**EXERCISE PROMPT:** What you give back should be exactly the opening lines of the data, ending with the line that contains "The image size is (1546, 686)." and including it.

**DATA PROVIDED:**

■ ■ ■

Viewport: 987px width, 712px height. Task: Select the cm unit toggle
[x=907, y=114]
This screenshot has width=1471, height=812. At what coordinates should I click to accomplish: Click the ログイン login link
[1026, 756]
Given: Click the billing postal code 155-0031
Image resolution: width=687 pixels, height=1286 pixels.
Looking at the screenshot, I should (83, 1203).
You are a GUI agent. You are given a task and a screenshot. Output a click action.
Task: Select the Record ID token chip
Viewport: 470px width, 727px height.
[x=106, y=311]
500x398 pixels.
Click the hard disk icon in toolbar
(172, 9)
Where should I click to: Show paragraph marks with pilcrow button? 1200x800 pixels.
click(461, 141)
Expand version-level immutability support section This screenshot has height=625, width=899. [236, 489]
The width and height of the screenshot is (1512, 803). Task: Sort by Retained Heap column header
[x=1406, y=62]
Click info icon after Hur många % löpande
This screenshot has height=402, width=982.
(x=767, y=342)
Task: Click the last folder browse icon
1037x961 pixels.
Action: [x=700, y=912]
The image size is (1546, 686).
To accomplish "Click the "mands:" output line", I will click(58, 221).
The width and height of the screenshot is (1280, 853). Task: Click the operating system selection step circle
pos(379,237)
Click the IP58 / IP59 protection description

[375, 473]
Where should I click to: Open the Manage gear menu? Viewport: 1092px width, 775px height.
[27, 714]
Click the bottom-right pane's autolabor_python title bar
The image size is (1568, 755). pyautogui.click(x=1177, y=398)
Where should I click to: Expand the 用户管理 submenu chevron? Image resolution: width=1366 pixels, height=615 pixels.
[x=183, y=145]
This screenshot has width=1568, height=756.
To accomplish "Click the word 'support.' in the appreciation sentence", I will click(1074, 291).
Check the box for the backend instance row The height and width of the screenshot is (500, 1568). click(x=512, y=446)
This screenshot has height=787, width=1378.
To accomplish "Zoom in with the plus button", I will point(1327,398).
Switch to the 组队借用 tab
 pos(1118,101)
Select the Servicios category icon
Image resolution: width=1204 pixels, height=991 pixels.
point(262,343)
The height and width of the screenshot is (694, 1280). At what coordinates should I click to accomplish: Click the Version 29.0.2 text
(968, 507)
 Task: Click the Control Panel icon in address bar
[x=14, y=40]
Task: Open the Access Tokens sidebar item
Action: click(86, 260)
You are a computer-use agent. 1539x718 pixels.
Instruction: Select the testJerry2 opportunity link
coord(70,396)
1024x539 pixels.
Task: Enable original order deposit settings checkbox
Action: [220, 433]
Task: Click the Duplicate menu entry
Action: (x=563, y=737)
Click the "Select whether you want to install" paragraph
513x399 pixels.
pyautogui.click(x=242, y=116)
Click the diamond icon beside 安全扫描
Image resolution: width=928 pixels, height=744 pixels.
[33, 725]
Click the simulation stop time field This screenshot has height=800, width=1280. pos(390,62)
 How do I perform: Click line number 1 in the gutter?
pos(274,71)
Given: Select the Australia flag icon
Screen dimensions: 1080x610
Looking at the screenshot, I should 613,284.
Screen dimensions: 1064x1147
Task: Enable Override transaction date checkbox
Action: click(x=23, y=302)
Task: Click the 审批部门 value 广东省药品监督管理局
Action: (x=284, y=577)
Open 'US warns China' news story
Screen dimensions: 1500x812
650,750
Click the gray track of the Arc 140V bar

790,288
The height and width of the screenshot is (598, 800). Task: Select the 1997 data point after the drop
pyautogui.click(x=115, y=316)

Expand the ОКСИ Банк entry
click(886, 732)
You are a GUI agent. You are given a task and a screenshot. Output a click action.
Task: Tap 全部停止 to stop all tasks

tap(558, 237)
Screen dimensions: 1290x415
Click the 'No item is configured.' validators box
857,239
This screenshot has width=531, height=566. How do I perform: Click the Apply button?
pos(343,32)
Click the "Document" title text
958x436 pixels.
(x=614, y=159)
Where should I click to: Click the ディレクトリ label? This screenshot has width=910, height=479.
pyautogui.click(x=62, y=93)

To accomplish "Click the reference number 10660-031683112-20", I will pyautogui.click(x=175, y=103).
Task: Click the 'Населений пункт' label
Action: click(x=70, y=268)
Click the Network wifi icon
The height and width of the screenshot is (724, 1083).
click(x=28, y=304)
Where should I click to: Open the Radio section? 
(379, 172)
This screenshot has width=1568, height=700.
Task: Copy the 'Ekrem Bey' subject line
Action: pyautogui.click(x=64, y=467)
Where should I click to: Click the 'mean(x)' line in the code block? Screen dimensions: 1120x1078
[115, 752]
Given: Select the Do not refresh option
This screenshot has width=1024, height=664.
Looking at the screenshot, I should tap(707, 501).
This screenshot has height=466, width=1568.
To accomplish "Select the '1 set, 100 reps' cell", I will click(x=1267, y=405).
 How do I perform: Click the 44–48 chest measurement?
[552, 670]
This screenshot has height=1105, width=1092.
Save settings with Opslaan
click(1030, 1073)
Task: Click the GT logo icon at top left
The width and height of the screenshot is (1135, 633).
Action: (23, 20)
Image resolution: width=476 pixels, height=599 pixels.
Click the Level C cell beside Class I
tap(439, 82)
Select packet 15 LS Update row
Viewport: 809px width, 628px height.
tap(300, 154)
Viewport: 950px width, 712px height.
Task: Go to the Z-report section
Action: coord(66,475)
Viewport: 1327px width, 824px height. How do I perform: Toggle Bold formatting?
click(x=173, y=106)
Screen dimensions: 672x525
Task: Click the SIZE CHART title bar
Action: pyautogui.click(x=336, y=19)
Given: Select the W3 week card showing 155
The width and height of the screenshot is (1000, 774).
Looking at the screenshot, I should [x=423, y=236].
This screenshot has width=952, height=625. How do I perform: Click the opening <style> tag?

■ ■ ■

**RESULT BELOW:**
Viewport: 987px width, 712px height. Task: Select the cm unit toggle
[x=907, y=114]
This screenshot has width=1471, height=812. At what coordinates should I click to accomplish: Click the ログイン login link
[1026, 756]
Given: Click the billing postal code 155-0031
Image resolution: width=687 pixels, height=1286 pixels.
Looking at the screenshot, I should (83, 1203).
You are a GUI agent. You are given a task and a screenshot. Output a click action.
Task: Select the Record ID token chip
Viewport: 470px width, 727px height.
[x=106, y=311]
500x398 pixels.
Click the hard disk icon in toolbar
(172, 9)
Where should I click to: Show paragraph marks with pilcrow button? 1200x800 pixels.
click(461, 141)
Expand version-level immutability support section This screenshot has height=625, width=899. [236, 489]
The width and height of the screenshot is (1512, 803). Task: Sort by Retained Heap column header
[x=1406, y=62]
Click info icon after Hur många % löpande
This screenshot has height=402, width=982.
(x=767, y=342)
Task: Click the last folder browse icon
1037x961 pixels.
Action: [x=700, y=912]
The image size is (1546, 686).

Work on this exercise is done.